I believe the i is normally placed first?

I dunno, I learned it the proper way, Pi x i. See also: http://xkcd.com/179/ and http://www.math.toronto.edu/mathnet/questionCorner/epii.html OK, other sites have it i x Pi.

Thank goodness Disgruntled Mathematician sent this memo; I concur!

I thoroughly agree!

On the i*pi vs pi*i argument, in engineering the i (or "j" as we call it, because we're crazy) comes before the number. I think it's largely an issue of context.

Yeah like in circuits were the impedance of a capacitor is 1/(jwC). btw j makes perfect sense since i is current.

If it isn't taken care of, he's got a formula... FOR DESTRUCTION!

Wouldn't e^(-i*pi)+1=0 be even nicer? You get the "-" sign as well as the "+", the "0" and all ather stuff.

And from now on, we should say E-mc^2=0.

Why would we say something so blatently wrong though? It'd make much more sense to say E/(mc^2)=0

And when I say 0 I definitely mean 1.

So i = (ln(-1))/pi = sqrt(-1) ? Or is it another i I'm thinking about?

Thinking I've read all of xkcd there is, I clicked on bmonk's great links only after I posted. Big mistake.

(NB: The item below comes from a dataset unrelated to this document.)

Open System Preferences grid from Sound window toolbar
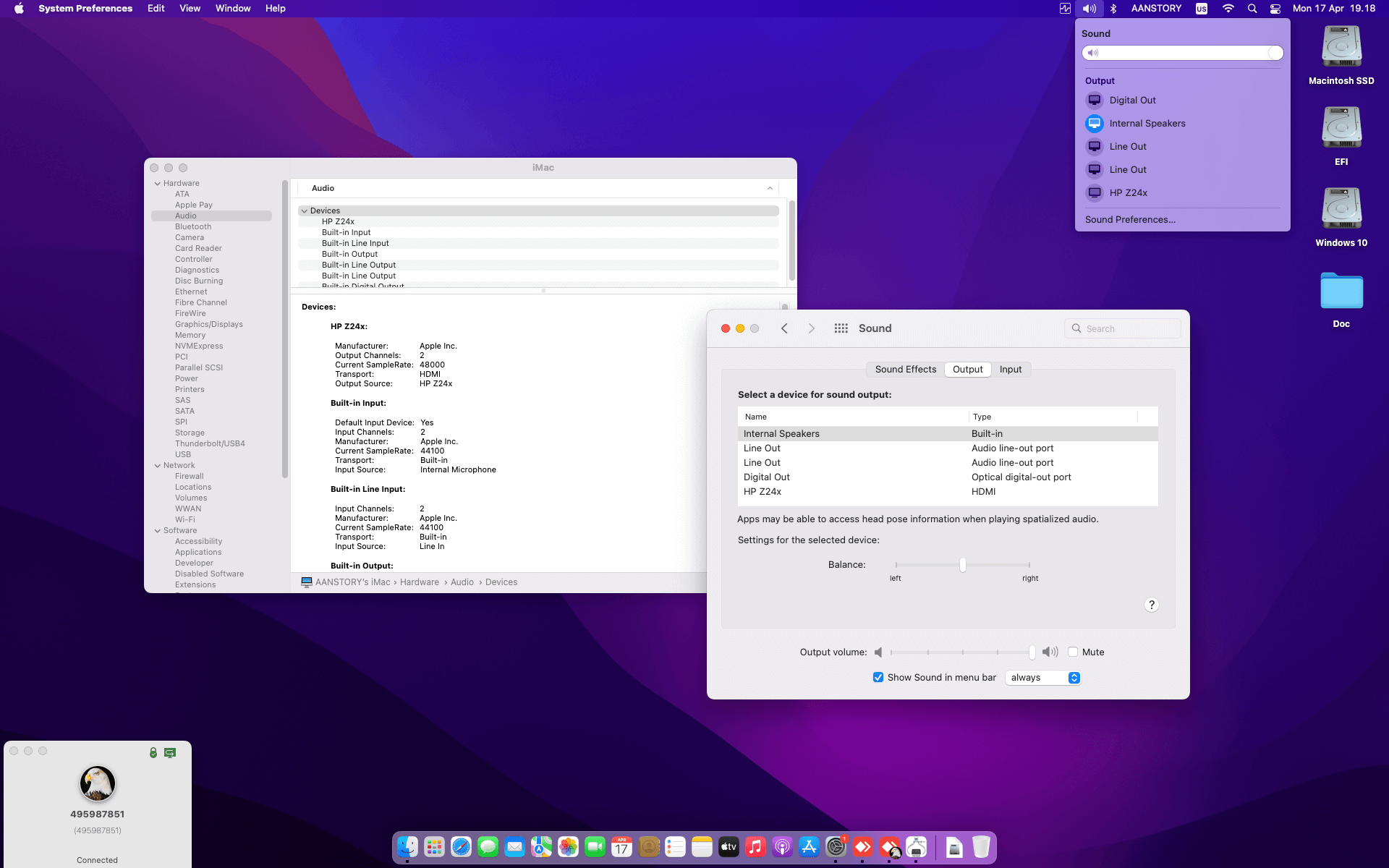 pos(841,328)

Problem (theoretically) resolved.

While the i being used is the imaginary unit, it's incorrect to say that i=ln(-1)/pi because the natural log function does not extend canonically to negative numbers, or any complex numbers besides positive reals. It's possible to define ln(-1) only up to integer multiples of 2 pi i.

The beauty about e^(i * pi) + 1 = 0 is that is that one equation clearly demonstrates relationship between e, i , pi, 1 and 0. While in the other representation, 0 is kinda lost.

Except that the relationship doesn't actually involve 0, that's just a construct. Writing e^{i\pi}=-1 more clearly demonstrates its origin in Euler's formula.

So, nothing is lost by using e^(i*pi)=-1 ?

Haha nice!

Uugh! That's a terrible pun. I wish I'd thought of it!

Ditto :D

e^(i*pi)+1=0 gives a relation to e pi i 1 and 0, e^(i*pi) = -1 only to e i pi and -1, and -1 isnt even that interesting.

yay! i recognize the gmail format anywhere :)

(yep, im more of a computer geek than a mathematician, but hey, from thanksgiving, if they didnt have complexity theory, i wouldn't have any fun :)

And of course the second way of writing it includes a 0, making it an equation with each of the 5 most important numbers in mathematics exactly once in it.

It really should be e^(i*tau) = 1 + 0, i.e. a rotation through one complete turn comes back to the original number.

Pi is the wrong circle constant! Embrace the tau! http://tauday.com/

what about e^(tau*i)=1? its balanced.

How about e^((Tau)i)=1?